**What to work on:**
In the records below, take the line containing "Image resolution: width=300" and every line following it, and write them out exactly.

Pixel coordinate grounding data
- - - - -

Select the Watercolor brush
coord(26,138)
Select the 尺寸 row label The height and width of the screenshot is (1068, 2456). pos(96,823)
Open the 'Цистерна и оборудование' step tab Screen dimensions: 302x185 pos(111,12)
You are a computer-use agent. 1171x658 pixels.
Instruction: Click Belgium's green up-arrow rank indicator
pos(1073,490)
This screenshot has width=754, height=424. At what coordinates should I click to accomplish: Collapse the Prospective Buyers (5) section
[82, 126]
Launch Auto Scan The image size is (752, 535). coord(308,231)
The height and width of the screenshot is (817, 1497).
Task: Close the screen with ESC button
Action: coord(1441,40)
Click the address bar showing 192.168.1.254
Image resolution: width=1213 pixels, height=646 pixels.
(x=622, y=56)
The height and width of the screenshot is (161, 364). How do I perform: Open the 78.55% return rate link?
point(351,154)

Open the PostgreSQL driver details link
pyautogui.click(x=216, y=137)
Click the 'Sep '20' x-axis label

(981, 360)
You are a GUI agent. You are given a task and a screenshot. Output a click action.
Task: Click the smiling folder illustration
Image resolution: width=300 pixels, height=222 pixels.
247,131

- - - - -

**Your response:**
Image resolution: width=300 pixels, height=222 pixels.
247,131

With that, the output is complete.